In partnership with
DURHAM COUNTY COUNCIL
After the excitement of reaching the final four in the UK City of Culture 2025 competition, culture remains at the heart of ambitious plans to regenerate County Durham. This month, the county hosts a series of exciting events that are set to bring communities together and bring its streets alive.
This begins tomorrow (Saturday 2 July), as celebrations to mark The Queen’s Platinum Jubilee continue in Durham City’s Wharton Park.

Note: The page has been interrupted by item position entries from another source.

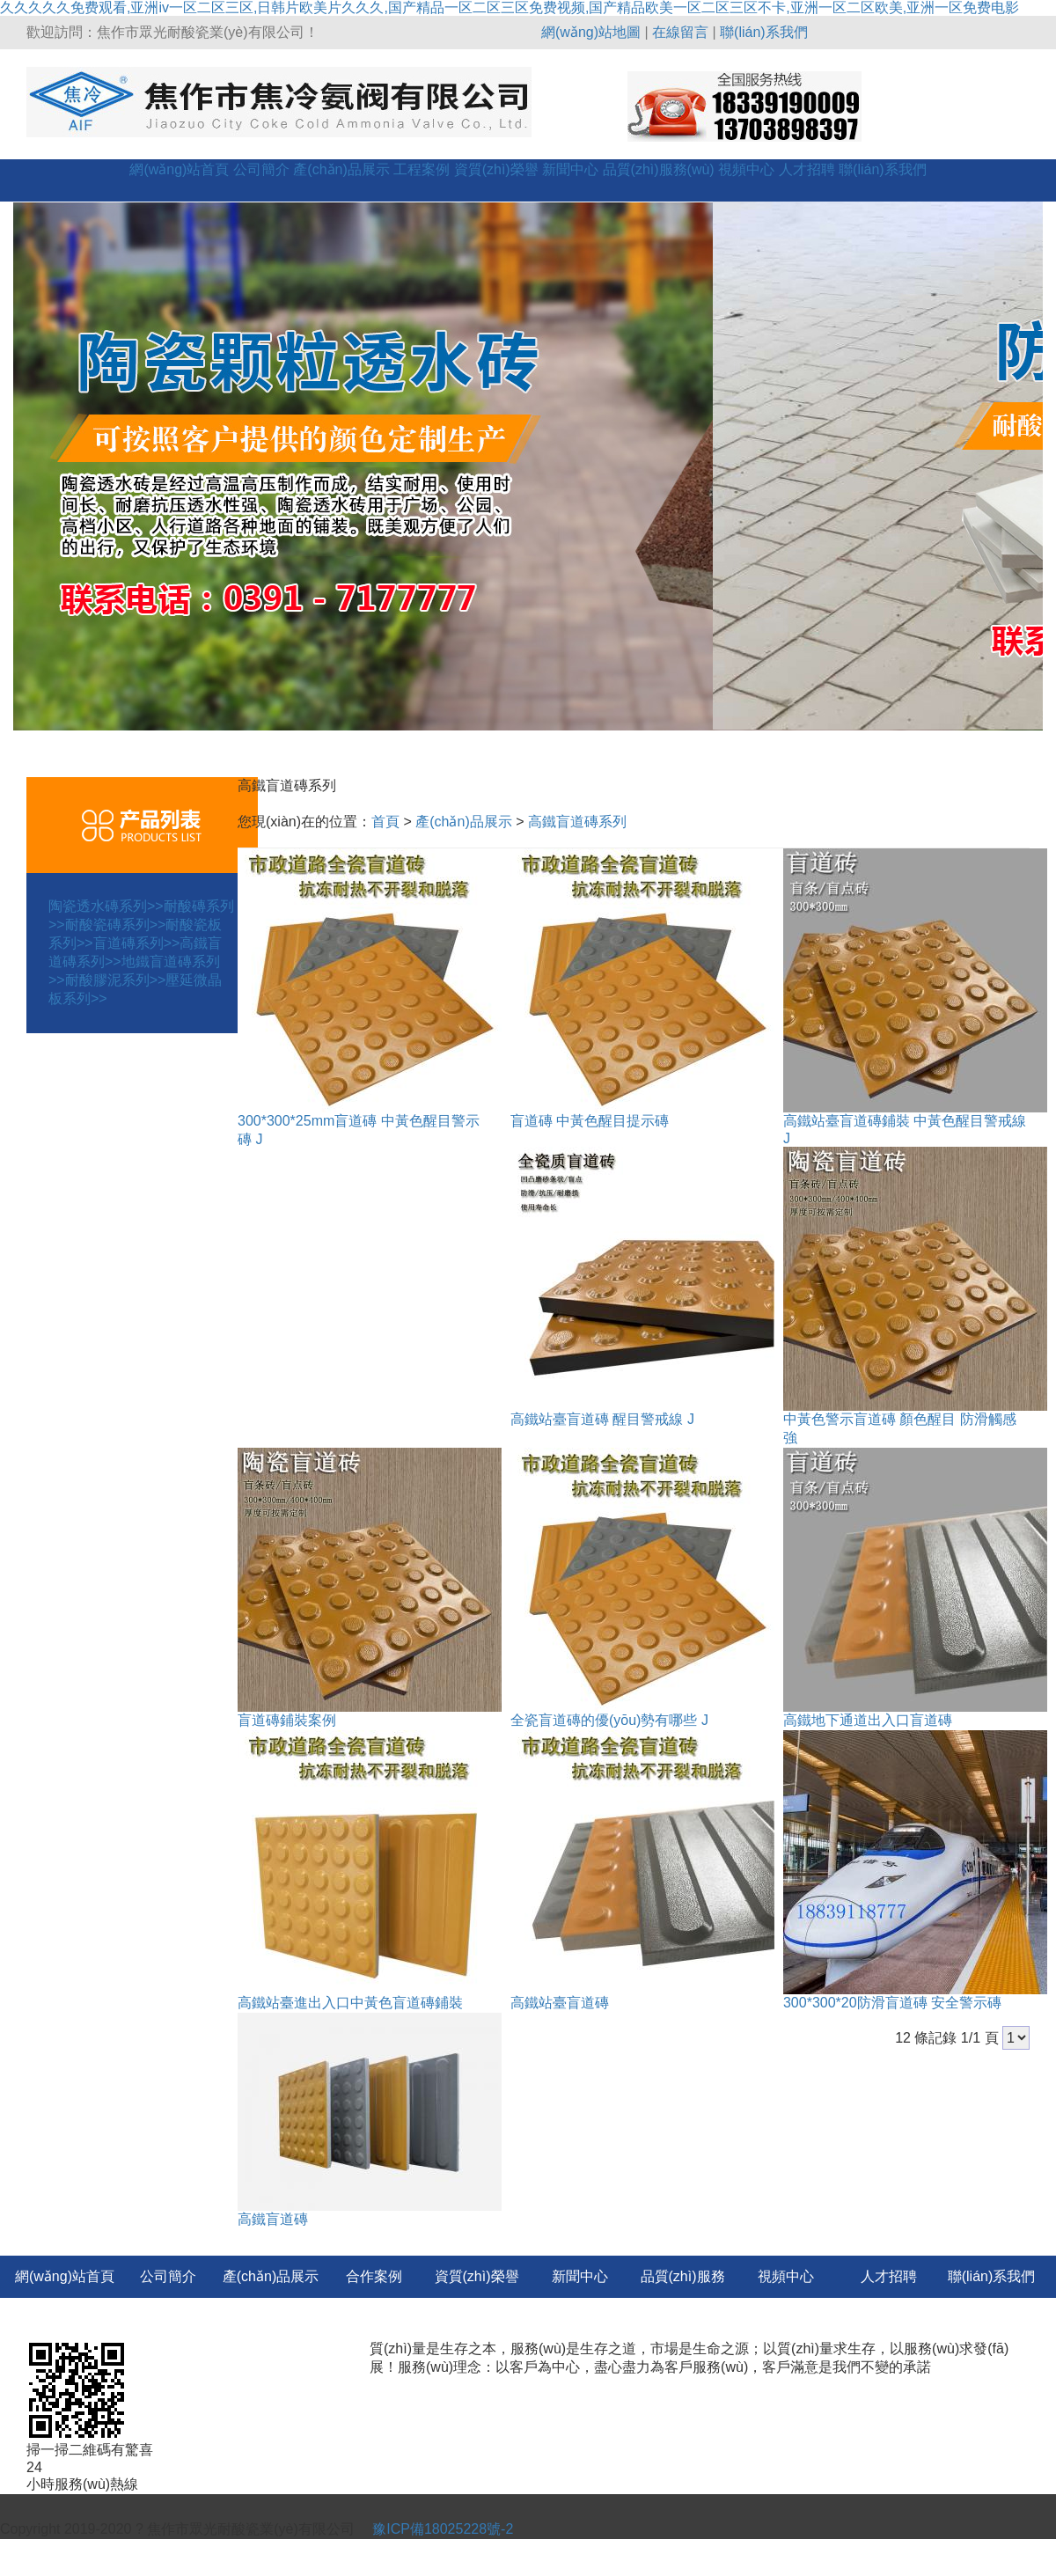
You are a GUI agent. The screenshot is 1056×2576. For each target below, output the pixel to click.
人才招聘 (807, 169)
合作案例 (374, 2276)
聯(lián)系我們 (764, 32)
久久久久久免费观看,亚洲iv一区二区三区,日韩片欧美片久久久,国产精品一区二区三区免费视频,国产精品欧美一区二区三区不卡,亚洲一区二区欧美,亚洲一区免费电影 (509, 7)
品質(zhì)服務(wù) (659, 169)
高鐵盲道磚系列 (577, 821)
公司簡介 (261, 169)
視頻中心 (746, 169)
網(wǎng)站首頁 (179, 169)
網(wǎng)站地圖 (591, 32)
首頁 (385, 821)
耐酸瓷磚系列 (115, 924)
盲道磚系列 (136, 943)
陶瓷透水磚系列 (106, 906)
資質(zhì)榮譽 (496, 169)
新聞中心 (570, 169)
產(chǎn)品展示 (341, 169)
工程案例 (421, 169)
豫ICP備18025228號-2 (441, 2528)
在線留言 (680, 32)
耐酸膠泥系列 (115, 979)
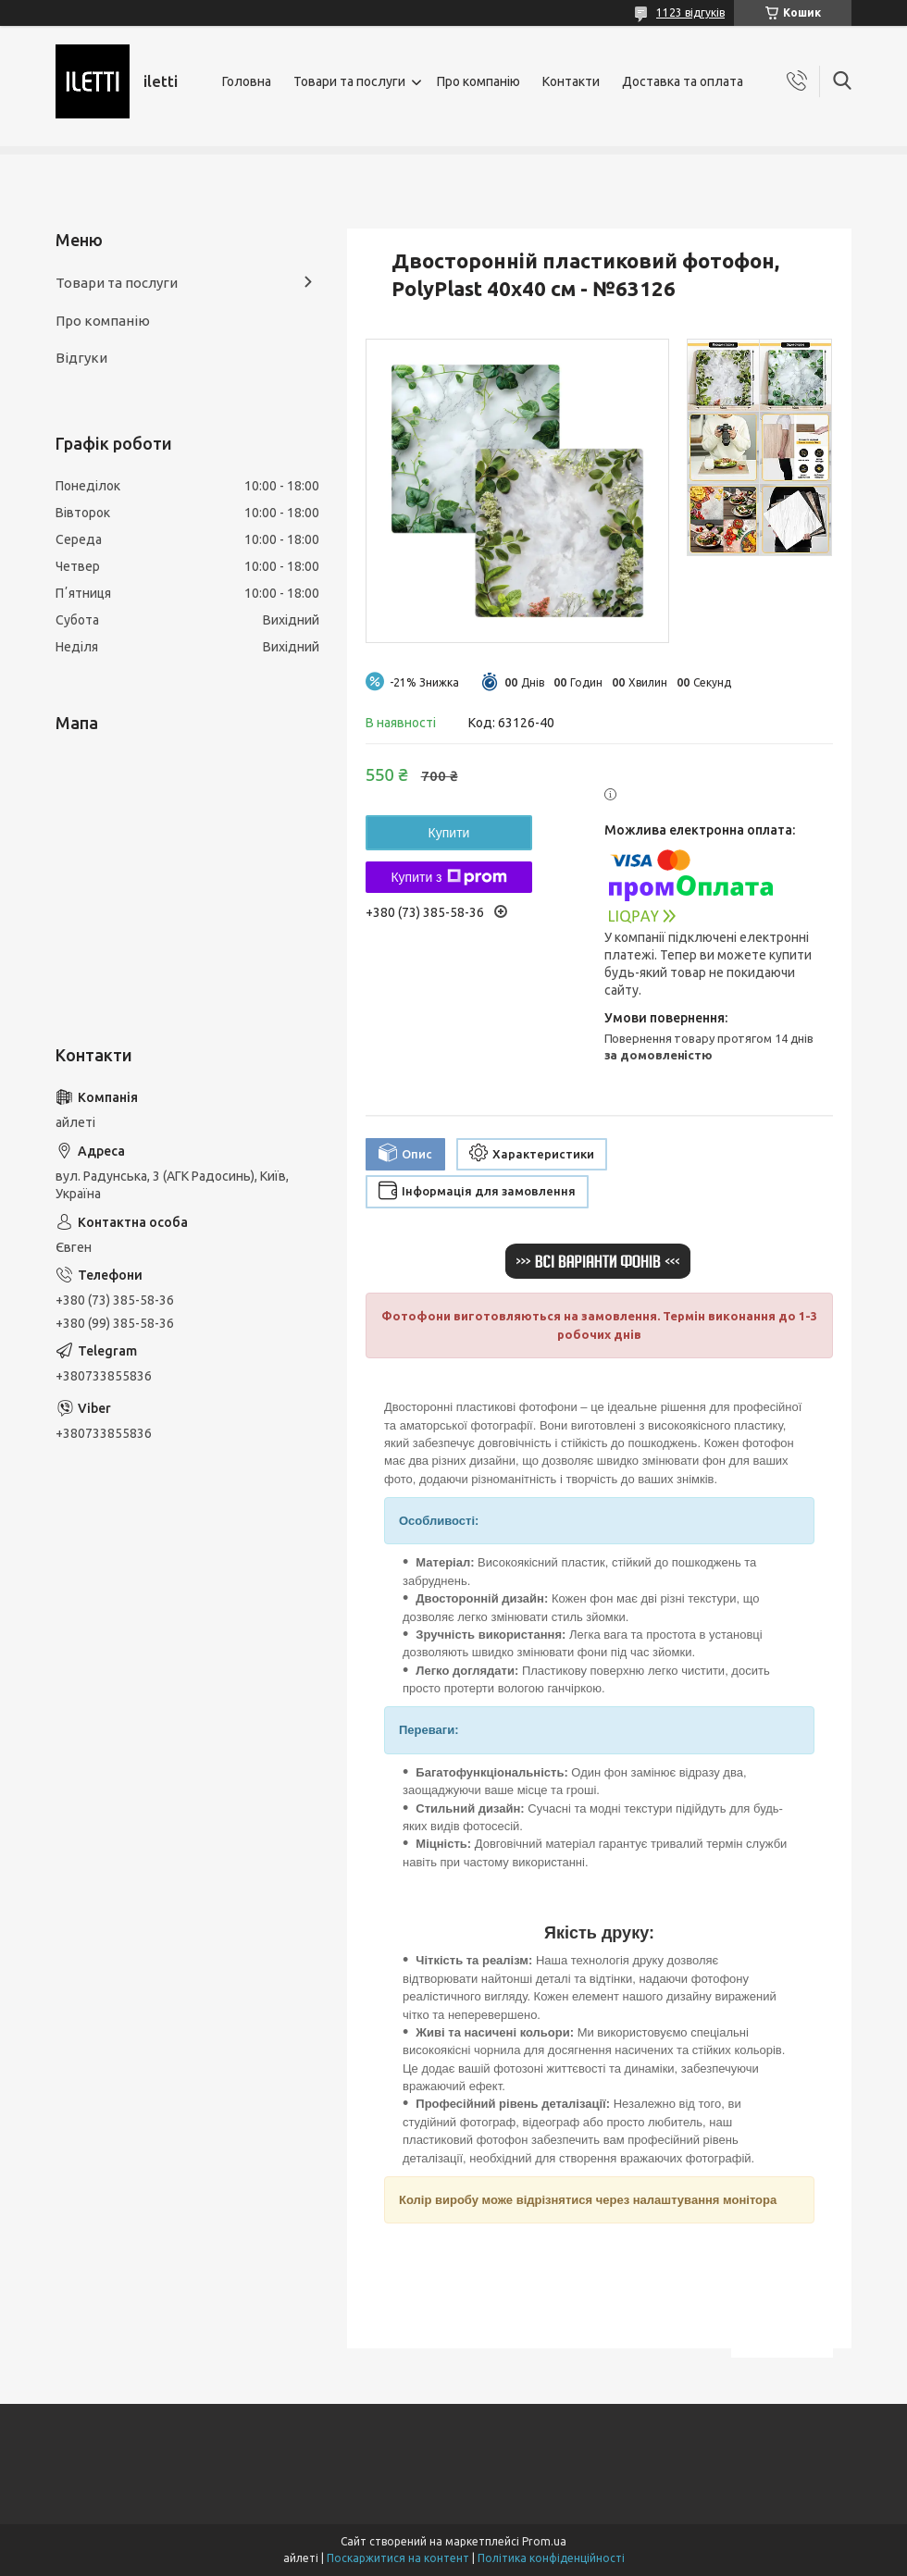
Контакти (571, 81)
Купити (449, 832)
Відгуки (81, 357)
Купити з (448, 877)
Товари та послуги (349, 81)
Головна (246, 81)
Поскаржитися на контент (398, 2558)
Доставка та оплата (682, 81)
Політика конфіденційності (551, 2558)
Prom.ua (544, 2541)
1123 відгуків (690, 12)
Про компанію (478, 81)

Families can make the most of the day with free Jubilee craft sessions available from 11am and a live concert from the Band and Bugles of The Rifles getting underway at 4pm, before the day closes with a picnic in the park.
Communities across the county are then set to come alive with the sound of feel-good brass music from Sunday 10 to Sunday 17 July. The much-loved festival, which is one of the highlights of Durham County Council’s annual events programme, will feature a series of free concerts in communities, schools and care homes as well as a host of spectacular performances from world-renowned artists at Gala Durham and Durham Cathedral.
Big and Mini BRASS Bashes will be held in Trimdon, Crook, Seaham, Newton Aycliffe, Willington and Bishop Auckland, before Streets of Brass brings some old favourites and new faces to Durham City during the festival’s final weekend. There will also be a fabulous, free party featuring all the bands in Wharton Park from 6pm on Saturday 16 July.
More than 42,000 people engaged with the BRASS festival in 2019, highlighting the power of culture to bring people together. It also creates an opportunity to bring distinctive cultural experiences to those who may not attend more traditional concert settings.
BRASS is just one of the many cultural events and activities taking place in County Durham this year, demonstrating the council’s ongoing commitment to cultural-led regeneration. This includes delivering key projects within County Durham’s shortlisted UK City of Culture bid and raising the county’s profile as a fantastic place to live, work, visit and invest. It also includes progressing major capital projects, such as the redevelopment of the former DLI Museum and Durham Art Gallery into a stunning new creative centre showcasing national and international contemporary art alongside collections that celebrate the county’s heritage.
And, with the final weekend of BRASS also coinciding with the ever-popular Durham City Run, Durham’s position as a county of culture capable of building a prosperous and inclusive future for all is further cemented.